TASK ITEM – Only the lines below starting at the one containing "372x240 pixels." and ending at the one containing "Click the Compare" belong in the answer, each copied exactly.

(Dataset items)
□ □ □

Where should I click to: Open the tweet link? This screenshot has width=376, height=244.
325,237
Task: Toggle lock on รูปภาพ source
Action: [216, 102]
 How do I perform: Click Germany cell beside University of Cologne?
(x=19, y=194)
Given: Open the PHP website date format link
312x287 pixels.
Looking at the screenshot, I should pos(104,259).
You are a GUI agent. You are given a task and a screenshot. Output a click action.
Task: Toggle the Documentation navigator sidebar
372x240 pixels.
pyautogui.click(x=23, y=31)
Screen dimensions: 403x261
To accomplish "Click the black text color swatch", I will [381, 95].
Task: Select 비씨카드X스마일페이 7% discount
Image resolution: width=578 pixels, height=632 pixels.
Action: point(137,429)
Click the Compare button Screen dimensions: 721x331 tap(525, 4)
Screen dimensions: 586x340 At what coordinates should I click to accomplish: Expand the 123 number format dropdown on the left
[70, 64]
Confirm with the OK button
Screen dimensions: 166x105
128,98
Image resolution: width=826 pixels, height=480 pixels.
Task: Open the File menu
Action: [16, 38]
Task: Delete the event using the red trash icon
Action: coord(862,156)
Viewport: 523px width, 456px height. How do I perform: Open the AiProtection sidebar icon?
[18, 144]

□ □ □

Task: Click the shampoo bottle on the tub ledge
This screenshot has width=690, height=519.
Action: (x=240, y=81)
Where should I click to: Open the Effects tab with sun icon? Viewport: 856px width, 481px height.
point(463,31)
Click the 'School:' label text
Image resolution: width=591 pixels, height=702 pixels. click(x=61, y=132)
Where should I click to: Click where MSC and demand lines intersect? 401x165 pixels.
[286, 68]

□ □ □

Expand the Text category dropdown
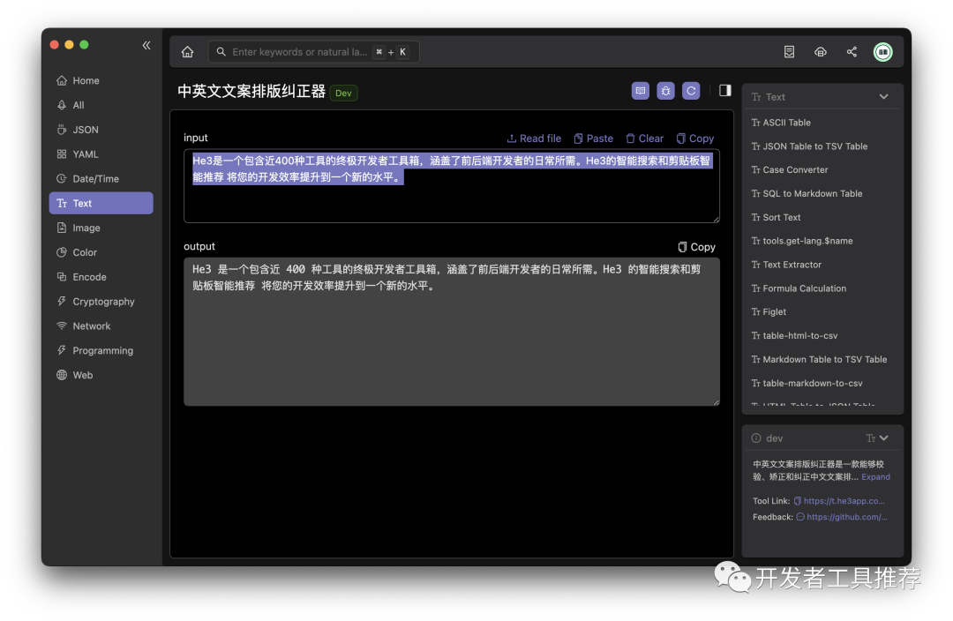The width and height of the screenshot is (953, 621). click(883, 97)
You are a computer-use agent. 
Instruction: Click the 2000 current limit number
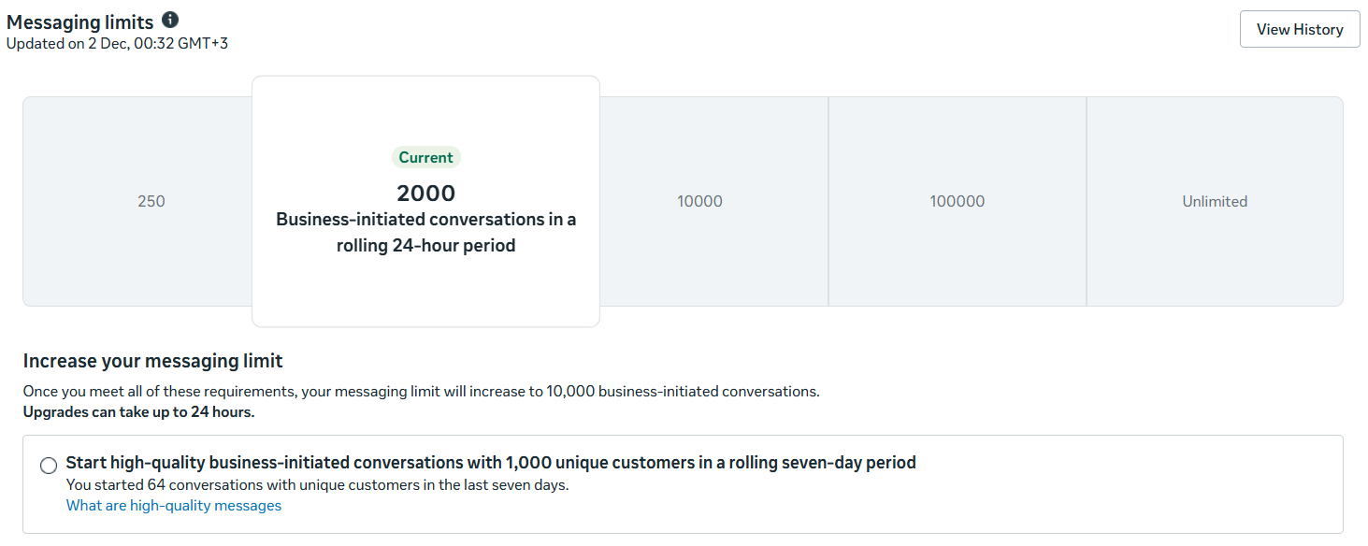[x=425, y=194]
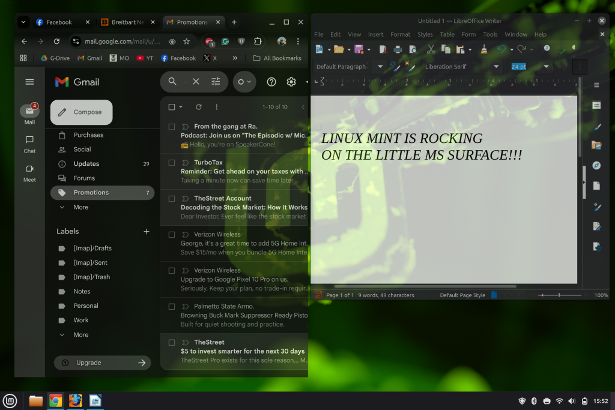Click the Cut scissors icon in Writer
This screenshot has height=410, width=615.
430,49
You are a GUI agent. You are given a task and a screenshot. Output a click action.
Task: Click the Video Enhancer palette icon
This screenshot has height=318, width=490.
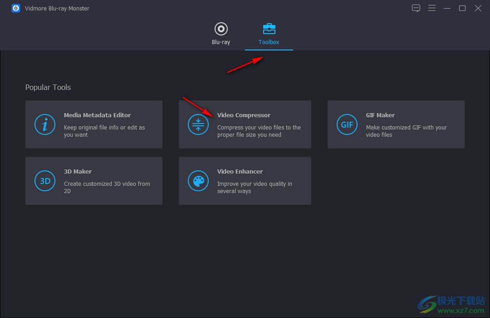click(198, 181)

□ □ □

TASK SOLUTION –
372x240 pixels.
pyautogui.click(x=23, y=31)
Screen dimensions: 403x261
To accomplish "Click the black text color swatch", I will [381, 95].
Task: Select 비씨카드X스마일페이 7% discount
Image resolution: width=578 pixels, height=632 pixels.
Action: point(137,429)
Click the Compare button Screen dimensions: 721x331 tap(525, 4)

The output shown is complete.